**PROBLEM DETAILS:** In the entries below, rewrite the stretch from the one containing "logistiek (118, 242)" through the one containing "2018 (337, 319)", swapping "bekneld" for "vastgeklemd" and keeping everything else the same.

+ + + + + + +

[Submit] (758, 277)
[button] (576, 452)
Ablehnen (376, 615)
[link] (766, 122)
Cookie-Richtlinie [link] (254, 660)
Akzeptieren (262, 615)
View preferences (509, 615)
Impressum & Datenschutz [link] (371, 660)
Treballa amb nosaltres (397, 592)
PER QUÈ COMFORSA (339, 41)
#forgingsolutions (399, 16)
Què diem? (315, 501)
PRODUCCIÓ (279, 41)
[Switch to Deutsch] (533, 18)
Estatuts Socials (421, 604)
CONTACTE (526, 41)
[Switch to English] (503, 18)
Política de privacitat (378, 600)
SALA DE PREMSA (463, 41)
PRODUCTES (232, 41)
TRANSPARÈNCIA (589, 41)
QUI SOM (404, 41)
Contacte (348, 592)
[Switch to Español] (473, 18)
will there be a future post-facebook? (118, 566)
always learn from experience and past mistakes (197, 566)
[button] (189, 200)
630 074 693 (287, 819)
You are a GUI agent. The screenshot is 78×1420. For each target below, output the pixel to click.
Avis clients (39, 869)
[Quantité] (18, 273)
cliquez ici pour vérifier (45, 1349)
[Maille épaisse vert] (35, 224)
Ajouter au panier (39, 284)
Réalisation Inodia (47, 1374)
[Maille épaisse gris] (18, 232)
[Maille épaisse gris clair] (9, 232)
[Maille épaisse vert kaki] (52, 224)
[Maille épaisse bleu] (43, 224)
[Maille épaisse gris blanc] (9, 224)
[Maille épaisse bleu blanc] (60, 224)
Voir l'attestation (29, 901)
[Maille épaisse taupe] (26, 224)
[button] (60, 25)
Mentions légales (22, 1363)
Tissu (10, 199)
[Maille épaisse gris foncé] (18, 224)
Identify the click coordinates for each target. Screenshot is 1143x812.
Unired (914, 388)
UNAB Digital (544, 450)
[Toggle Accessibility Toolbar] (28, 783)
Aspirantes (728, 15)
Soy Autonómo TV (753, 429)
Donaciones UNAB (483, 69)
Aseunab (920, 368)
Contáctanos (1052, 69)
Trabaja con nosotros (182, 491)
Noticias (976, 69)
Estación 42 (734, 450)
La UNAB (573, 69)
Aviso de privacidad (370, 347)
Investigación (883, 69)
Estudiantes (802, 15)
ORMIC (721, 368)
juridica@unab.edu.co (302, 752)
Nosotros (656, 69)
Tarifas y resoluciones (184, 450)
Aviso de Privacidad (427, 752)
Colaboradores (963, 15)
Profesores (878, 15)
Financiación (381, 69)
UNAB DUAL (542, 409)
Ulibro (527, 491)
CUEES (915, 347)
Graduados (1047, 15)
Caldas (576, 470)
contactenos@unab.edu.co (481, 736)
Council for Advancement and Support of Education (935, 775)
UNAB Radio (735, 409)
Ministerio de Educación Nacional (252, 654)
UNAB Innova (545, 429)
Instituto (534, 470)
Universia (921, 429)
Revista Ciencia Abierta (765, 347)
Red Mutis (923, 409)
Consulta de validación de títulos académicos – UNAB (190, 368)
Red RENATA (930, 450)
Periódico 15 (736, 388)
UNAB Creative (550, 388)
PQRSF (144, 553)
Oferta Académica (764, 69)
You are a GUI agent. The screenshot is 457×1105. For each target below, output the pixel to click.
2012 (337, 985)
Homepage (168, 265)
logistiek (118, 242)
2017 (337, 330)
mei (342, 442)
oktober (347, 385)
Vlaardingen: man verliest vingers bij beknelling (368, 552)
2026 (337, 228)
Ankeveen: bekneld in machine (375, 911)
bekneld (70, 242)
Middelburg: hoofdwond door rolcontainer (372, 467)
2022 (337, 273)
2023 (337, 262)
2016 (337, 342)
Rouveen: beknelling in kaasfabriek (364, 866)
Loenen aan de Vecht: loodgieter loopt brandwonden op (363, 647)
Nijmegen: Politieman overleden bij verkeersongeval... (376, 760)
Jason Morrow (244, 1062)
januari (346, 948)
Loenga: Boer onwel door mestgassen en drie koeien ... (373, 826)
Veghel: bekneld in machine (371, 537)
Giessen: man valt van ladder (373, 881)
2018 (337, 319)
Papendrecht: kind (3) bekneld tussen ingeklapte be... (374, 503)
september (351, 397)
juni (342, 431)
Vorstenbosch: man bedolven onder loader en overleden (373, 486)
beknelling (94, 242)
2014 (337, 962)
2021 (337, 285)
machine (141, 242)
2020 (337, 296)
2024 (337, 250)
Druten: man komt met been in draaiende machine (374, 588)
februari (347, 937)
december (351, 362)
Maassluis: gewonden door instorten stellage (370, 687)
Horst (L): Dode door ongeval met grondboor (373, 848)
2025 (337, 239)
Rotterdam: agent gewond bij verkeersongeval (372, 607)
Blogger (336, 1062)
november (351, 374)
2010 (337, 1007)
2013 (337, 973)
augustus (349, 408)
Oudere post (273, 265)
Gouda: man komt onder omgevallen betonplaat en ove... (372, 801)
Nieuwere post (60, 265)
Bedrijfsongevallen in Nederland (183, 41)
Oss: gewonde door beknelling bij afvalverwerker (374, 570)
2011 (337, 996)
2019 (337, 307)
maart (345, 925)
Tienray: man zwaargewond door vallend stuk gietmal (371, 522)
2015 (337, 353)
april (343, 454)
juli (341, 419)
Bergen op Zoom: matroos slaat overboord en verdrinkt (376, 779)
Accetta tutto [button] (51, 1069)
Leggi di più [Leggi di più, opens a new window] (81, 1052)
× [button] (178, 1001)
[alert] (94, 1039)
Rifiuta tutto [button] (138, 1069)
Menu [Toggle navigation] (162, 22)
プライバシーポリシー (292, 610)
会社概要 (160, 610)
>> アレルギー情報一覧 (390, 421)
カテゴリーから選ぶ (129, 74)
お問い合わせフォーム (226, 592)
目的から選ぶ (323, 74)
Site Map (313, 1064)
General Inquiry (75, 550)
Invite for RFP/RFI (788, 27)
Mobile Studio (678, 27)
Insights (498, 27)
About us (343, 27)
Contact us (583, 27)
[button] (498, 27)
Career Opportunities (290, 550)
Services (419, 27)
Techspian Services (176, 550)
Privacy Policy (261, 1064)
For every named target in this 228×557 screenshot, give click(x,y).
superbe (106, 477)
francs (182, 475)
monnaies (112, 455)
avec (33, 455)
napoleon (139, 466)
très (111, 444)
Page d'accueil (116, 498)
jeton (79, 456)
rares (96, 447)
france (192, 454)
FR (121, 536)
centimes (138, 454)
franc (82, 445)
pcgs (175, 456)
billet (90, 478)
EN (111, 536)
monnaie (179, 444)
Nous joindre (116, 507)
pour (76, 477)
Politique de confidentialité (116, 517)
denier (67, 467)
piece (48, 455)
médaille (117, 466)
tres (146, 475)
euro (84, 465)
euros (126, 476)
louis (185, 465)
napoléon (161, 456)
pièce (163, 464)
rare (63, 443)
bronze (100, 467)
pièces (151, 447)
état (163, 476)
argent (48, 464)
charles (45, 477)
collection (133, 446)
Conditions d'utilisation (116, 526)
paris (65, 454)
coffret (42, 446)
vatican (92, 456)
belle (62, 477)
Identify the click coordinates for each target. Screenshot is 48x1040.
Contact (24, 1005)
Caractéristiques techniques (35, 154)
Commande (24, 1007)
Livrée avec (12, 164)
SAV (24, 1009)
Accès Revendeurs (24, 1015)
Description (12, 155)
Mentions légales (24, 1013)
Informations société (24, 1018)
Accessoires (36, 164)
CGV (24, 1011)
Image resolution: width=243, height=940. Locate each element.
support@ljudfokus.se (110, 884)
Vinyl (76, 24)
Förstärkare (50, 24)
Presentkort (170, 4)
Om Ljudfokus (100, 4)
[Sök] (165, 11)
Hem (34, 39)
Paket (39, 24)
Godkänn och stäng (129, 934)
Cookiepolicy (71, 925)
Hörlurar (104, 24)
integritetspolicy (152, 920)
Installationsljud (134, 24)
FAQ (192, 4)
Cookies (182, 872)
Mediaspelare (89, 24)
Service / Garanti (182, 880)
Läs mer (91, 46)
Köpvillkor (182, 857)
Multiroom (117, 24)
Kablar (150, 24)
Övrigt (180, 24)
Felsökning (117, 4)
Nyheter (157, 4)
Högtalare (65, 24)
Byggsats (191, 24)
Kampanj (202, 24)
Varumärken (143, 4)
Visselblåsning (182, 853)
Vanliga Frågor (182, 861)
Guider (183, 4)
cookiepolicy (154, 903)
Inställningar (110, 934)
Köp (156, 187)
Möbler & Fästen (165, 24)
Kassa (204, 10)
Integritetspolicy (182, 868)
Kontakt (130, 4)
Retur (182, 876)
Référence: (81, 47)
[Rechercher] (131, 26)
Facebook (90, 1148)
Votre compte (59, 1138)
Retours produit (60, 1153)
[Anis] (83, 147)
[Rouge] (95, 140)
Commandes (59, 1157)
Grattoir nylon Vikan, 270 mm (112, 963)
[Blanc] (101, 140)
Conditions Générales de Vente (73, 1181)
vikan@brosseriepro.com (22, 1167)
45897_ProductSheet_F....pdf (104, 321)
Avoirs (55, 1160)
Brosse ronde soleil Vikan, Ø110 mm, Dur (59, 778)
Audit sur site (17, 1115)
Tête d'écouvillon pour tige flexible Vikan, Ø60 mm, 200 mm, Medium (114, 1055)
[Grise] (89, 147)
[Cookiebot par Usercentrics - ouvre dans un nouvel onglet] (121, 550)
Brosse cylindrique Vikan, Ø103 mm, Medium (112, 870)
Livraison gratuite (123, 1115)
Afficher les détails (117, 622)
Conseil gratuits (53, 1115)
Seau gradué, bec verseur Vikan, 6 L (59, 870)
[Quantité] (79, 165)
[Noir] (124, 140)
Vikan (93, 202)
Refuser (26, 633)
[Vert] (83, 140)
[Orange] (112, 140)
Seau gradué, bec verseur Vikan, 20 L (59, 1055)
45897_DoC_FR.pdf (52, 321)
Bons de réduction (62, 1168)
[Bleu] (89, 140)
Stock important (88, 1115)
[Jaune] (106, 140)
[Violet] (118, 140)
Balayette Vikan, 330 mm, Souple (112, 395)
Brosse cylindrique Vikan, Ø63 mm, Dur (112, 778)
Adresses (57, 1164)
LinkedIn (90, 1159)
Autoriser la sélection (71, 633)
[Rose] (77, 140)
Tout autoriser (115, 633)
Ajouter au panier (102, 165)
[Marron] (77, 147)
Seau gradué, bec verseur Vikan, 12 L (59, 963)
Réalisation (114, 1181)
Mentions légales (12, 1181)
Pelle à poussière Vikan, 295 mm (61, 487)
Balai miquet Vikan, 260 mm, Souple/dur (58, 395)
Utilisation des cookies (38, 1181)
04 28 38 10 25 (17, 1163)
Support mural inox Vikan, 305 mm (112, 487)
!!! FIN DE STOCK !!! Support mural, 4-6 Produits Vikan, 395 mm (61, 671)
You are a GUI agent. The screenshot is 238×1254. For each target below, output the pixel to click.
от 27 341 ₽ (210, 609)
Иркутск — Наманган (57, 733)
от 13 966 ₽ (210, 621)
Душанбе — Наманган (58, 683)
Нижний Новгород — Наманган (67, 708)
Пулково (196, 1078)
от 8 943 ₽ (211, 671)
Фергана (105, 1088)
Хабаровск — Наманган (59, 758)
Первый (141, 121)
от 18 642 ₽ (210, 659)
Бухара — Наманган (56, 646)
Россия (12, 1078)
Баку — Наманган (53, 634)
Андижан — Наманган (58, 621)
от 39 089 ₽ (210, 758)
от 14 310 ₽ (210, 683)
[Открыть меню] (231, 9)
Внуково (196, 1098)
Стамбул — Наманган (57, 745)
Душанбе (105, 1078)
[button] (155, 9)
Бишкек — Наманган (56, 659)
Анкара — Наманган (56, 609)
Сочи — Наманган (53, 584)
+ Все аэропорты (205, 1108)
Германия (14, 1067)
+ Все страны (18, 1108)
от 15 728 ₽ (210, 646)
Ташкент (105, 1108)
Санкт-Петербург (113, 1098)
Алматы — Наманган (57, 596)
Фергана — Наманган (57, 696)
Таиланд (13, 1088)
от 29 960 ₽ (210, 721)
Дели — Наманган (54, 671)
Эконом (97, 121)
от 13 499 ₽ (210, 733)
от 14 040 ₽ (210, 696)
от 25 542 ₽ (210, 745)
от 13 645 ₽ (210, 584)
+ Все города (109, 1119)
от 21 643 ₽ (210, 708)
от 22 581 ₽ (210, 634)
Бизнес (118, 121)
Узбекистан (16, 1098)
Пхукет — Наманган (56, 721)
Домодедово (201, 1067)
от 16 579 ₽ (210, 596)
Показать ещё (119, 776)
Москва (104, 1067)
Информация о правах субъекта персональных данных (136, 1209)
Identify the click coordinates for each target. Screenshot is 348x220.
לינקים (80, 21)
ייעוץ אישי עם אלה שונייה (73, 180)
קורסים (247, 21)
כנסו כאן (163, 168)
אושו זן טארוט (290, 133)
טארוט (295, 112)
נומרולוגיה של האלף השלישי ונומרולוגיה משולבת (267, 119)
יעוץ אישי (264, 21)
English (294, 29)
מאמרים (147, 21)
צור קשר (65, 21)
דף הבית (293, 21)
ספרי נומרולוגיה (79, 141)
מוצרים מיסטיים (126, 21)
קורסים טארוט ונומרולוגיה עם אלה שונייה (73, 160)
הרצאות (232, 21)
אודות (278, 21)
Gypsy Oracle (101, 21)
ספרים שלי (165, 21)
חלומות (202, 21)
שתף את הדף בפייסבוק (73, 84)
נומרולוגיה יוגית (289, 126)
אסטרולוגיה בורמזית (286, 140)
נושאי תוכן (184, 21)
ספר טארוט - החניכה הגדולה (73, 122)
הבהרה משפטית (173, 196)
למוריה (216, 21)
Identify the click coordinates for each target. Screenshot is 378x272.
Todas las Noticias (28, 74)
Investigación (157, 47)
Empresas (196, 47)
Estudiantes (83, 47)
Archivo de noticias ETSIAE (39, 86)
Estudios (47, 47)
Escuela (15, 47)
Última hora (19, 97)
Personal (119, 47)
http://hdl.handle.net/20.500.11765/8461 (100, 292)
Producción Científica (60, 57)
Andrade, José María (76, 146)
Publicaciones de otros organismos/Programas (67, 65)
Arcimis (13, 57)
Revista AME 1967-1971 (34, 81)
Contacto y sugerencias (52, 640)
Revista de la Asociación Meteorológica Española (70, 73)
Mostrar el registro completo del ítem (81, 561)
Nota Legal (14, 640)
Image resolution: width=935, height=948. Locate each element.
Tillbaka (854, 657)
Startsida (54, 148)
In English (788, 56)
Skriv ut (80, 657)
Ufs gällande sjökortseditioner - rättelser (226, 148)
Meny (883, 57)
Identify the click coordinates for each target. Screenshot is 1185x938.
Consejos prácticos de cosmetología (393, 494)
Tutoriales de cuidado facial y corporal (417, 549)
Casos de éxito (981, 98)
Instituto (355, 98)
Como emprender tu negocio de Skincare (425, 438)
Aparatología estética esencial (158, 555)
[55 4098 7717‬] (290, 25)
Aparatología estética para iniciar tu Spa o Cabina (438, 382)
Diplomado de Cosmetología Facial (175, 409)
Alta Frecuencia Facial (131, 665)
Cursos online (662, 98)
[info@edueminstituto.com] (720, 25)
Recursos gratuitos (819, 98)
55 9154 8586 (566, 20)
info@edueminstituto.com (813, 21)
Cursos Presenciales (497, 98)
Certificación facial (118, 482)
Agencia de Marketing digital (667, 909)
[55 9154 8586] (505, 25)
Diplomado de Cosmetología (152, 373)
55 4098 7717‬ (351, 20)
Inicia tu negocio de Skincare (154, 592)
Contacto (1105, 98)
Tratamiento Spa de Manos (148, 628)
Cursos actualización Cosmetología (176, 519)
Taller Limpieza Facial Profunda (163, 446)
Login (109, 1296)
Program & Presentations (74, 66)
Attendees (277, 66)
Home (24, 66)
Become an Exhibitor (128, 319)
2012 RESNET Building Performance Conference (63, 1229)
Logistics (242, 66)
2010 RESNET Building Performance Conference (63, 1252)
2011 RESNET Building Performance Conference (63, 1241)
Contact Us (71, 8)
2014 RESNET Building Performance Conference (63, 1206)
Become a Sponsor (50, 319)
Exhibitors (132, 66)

+ + + + + + +

**ANSWER FOR THIS EXERCISE:**
logistiek (118, 242)
2017 (337, 330)
mei (342, 442)
oktober (347, 385)
Vlaardingen: man verliest vingers bij beknelling (368, 552)
2026 (337, 228)
Ankeveen: vastgeklemd in machine (375, 911)
vastgeklemd (70, 242)
Middelburg: hoofdwond door rolcontainer (372, 467)
2022 (337, 273)
2023 (337, 262)
2016 (337, 342)
Rouveen: beknelling in kaasfabriek (364, 866)
Loenen aan de Vecht: loodgieter loopt brandwonden op (363, 647)
Nijmegen: Politieman overleden bij verkeersongeval... (376, 760)
Jason Morrow (244, 1062)
januari (346, 948)
Loenga: Boer onwel door mestgassen en drie koeien ... (373, 826)
Veghel: vastgeklemd in machine (371, 537)
Giessen: man valt van ladder (373, 881)
2018 (337, 319)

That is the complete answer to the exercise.